* START Source document *
Hon. John Ponsonby, PC (Ire) (29 March 171316 August 1787) was an Anglo-Irish politician.

Biography
Ponsonby was the second son of Brabazon Ponsonby, who was created the Earl of Bessborough in 1739, and his first wife,  Sarah Margetson Colvill. He was the grandson of William Ponsonby, 1st Viscount Duncannon.

In 1739, Ponsonby entered the Irish House of Commons for Newtownards, becoming its speaker in 1756. He also served as First Commissioner of the Revenue and he became a member of the Privy Council of Ireland in 1746. In 1761, Ponsonby was elected for Kilkenny County and Armagh Borough, and sat for the first. In 1768, he stood also for Gowran and Newtownards, and in 1776 for Carlow Borough, but chose each time Kilkenny County, which he represented until 1783. Subsequently, Ponsonby was again returned for Newtownards and sat for this constituency until his death in 1787.

Belonging to one of the great families which at this time monopolized the government of Ireland, Ponsonby was one of the principal "undertakers," men who controlled the whole of the king's business in Ireland, and he retained the chief authority until George Townshend, 1st Marquess Townshend became lord-lieutenant in 1767. Then followed a struggle for supremacy between the Ponsonby faction and the party dependent on Townshend, one result of this being that Ponsonby resigned the speakership in 1771.
* END Source document *
* START Raw records *
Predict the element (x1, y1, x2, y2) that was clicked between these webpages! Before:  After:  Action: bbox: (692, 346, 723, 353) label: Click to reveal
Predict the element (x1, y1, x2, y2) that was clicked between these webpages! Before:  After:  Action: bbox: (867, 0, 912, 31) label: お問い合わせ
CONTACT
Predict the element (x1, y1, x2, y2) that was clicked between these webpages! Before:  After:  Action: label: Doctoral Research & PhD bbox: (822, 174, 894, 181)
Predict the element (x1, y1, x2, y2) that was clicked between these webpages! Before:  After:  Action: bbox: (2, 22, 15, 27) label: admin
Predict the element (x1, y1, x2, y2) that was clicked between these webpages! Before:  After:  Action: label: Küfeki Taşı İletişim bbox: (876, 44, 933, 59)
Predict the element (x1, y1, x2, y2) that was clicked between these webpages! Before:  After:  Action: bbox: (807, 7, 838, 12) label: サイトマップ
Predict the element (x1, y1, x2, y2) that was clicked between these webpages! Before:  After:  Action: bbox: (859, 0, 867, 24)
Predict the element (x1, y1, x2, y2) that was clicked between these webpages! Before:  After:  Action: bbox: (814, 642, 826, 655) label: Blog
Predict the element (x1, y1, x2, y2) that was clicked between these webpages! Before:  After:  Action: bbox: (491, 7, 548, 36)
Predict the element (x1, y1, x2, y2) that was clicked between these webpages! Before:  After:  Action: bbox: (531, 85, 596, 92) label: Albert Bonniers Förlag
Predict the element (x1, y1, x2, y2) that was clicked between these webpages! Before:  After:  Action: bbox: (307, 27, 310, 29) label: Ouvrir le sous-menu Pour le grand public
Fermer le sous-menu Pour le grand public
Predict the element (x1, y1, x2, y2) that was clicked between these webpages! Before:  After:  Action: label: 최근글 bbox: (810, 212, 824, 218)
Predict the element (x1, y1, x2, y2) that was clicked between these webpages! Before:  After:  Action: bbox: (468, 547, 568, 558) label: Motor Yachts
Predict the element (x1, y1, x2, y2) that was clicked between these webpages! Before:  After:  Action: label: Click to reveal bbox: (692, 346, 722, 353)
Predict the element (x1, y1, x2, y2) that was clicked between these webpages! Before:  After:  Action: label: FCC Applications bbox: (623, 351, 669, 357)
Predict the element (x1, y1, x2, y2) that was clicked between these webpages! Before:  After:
* END Raw records *
## Task goal
Copy out the John Ponsonby biography from above in full, word for word.

## Correct output
Hon. John Ponsonby, PC (Ire) (29 March 171316 August 1787) was an Anglo-Irish politician.

Biography
Ponsonby was the second son of Brabazon Ponsonby, who was created the Earl of Bessborough in 1739, and his first wife,  Sarah Margetson Colvill. He was the grandson of William Ponsonby, 1st Viscount Duncannon.

In 1739, Ponsonby entered the Irish House of Commons for Newtownards, becoming its speaker in 1756. He also served as First Commissioner of the Revenue and he became a member of the Privy Council of Ireland in 1746. In 1761, Ponsonby was elected for Kilkenny County and Armagh Borough, and sat for the first. In 1768, he stood also for Gowran and Newtownards, and in 1776 for Carlow Borough, but chose each time Kilkenny County, which he represented until 1783. Subsequently, Ponsonby was again returned for Newtownards and sat for this constituency until his death in 1787.

Belonging to one of the great families which at this time monopolized the government of Ireland, Ponsonby was one of the principal "undertakers," men who controlled the whole of the king's business in Ireland, and he retained the chief authority until George Townshend, 1st Marquess Townshend became lord-lieutenant in 1767. Then followed a struggle for supremacy between the Ponsonby faction and the party dependent on Townshend, one result of this being that Ponsonby resigned the speakership in 1771.